Finalmente me marcho. Devuelvo el Pijoaparte a las sombras cuando concluyo esa segunda lectura que nada le debe a la primera, puesto que no recuerdo bien como era el lector que se quedó ahí, veinte años atrás. Debo decir que no me ha hecho sentir nada nuevo por la ciudad cansada y grotesca, llena de gentes más bien feas y envejecidas. Sin embargo, he vivido con enorme placer entre las páginas de la mejor novela sobre esa ciudad. Eso mismo debí decirlo entonces, aunque no me acuerde (a lo mejor ¿no habré cambiado tanto?).

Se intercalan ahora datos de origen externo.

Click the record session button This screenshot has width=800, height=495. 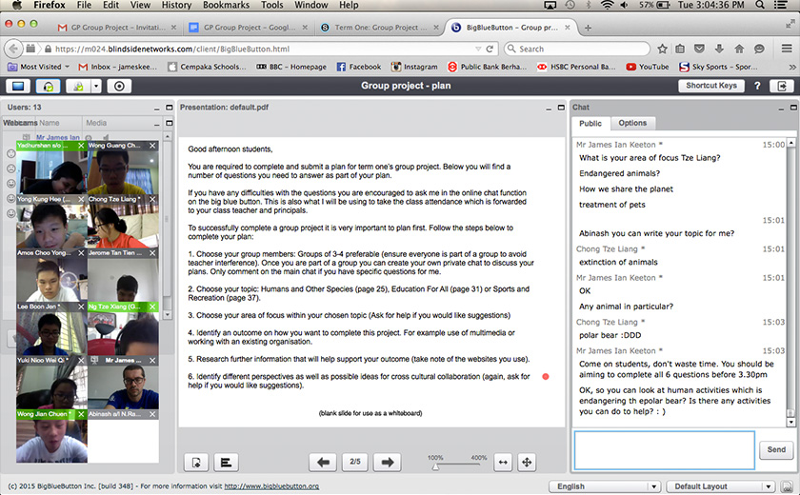[x=119, y=87]
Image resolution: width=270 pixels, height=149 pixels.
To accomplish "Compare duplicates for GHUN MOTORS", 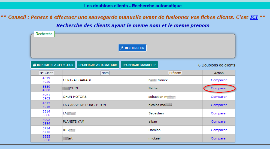I will (219, 97).

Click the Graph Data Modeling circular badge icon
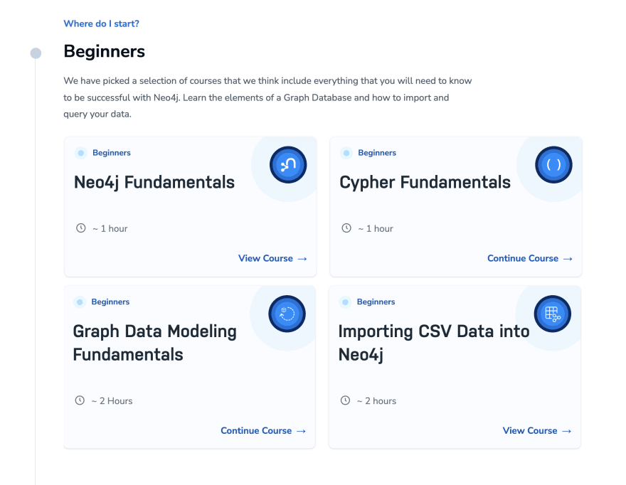point(287,314)
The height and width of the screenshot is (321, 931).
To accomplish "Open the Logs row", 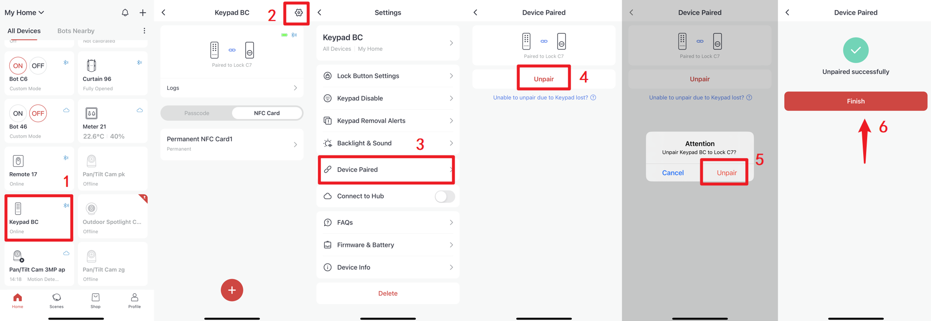I will 232,88.
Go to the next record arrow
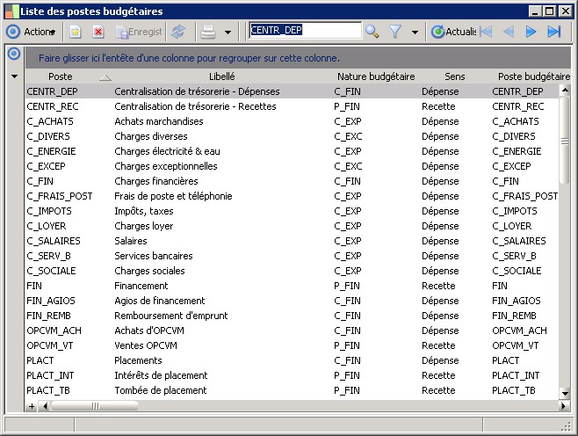The height and width of the screenshot is (436, 578). (x=531, y=32)
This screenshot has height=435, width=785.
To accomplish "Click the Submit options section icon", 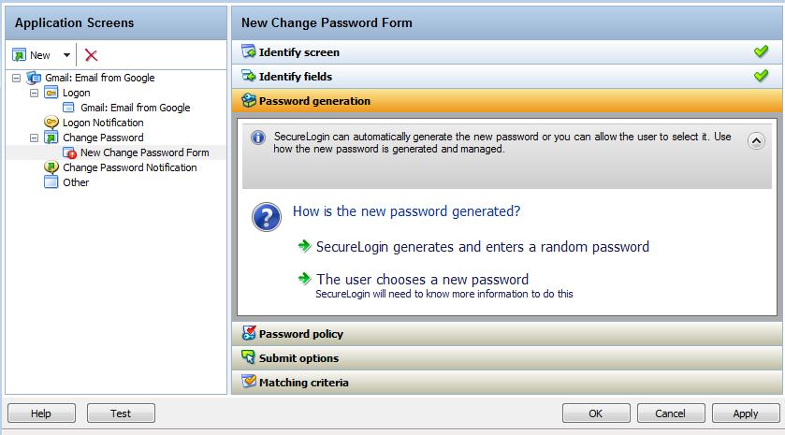I will point(249,357).
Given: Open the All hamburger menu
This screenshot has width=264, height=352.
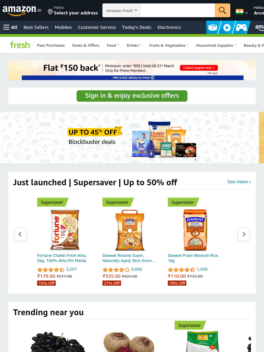Looking at the screenshot, I should pos(10,27).
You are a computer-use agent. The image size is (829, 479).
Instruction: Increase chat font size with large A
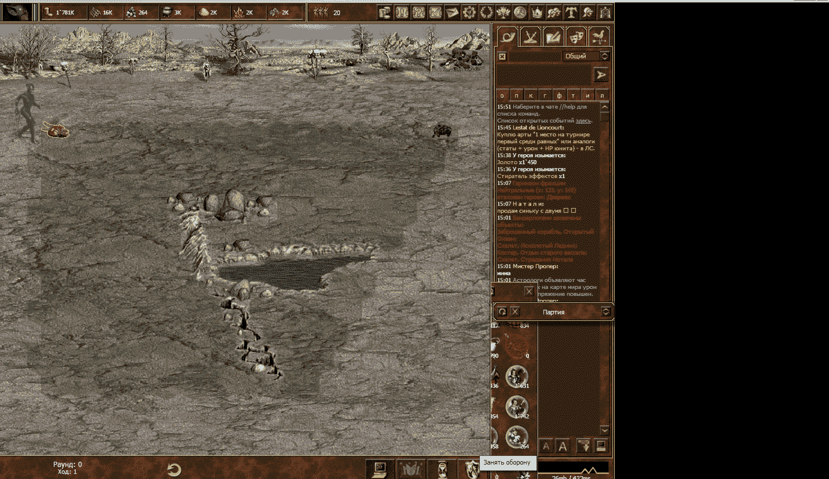pos(561,446)
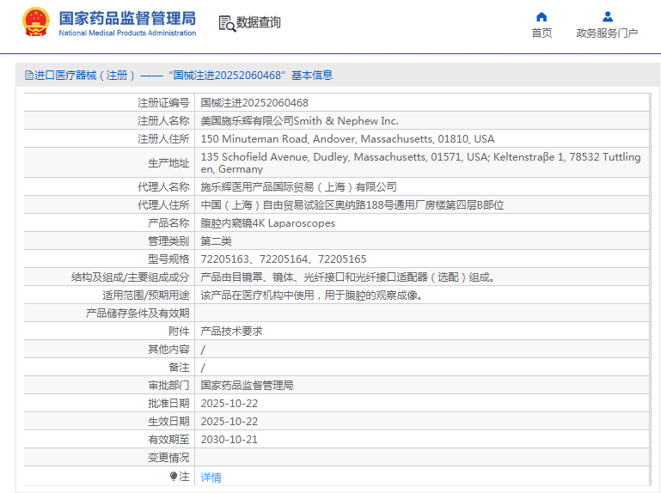The width and height of the screenshot is (661, 493).
Task: Click the home house icon
Action: [x=542, y=16]
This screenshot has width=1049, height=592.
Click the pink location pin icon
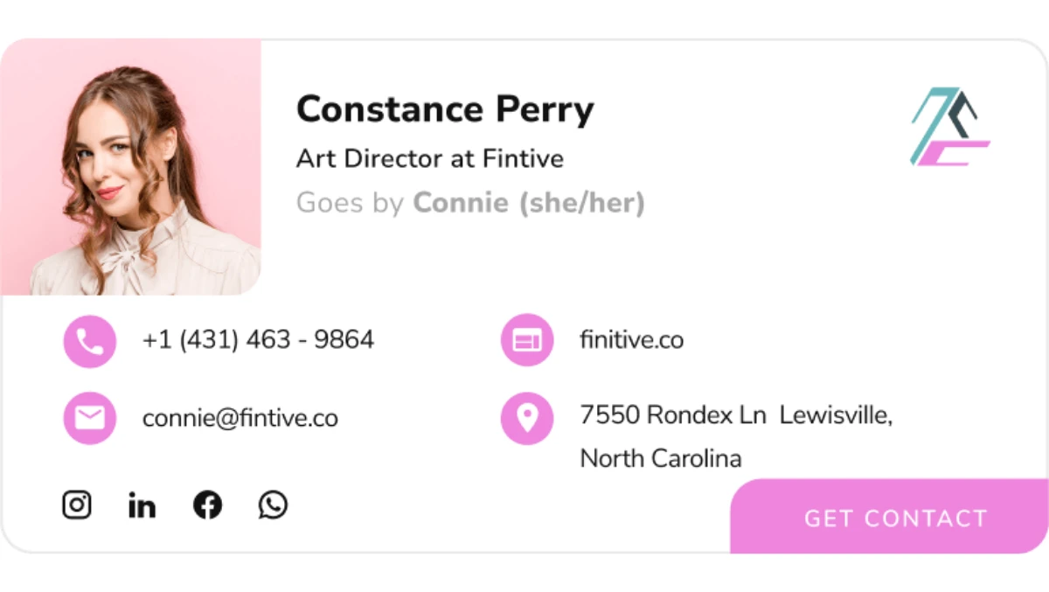(x=526, y=418)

Mientras me iba me he preguntado donde estará el Pijoaparte de 2012. Ya se que es una pregunta retórica e innecesaria, pero me he entretenido un rato. Pues posiblemente ya no andará entre los charnegos, sinó entre los magrebíes o los senegaleses, tan apuestos, descarados y arrogantes en su juventud insultante. Pronto caerán las últimas torres con jardín de esa ciudad.
* * *
En sueños me deslizo con una Ossa robada, precipitándome por las laderas del Monte Carmelo. Llevo bajo el brazo mi libro preferido de poesía urbana. Si Juan Marsé me escucha hablando así de su relato seguro que me arrea un mamporrazo con sus obras completas (¡poesía urbana...!) en esa calvita de fraile que ahora tengo y no tenía entonces, cuando me lo leí entre cañas de cerveza, en el tórrido verano de 1991.__________________
Nota: en el texto se ha incluido un párrafo procedente de Últimas tardes con Teresa, página 27 en la 5a reedición de Seix Barral, de 1979.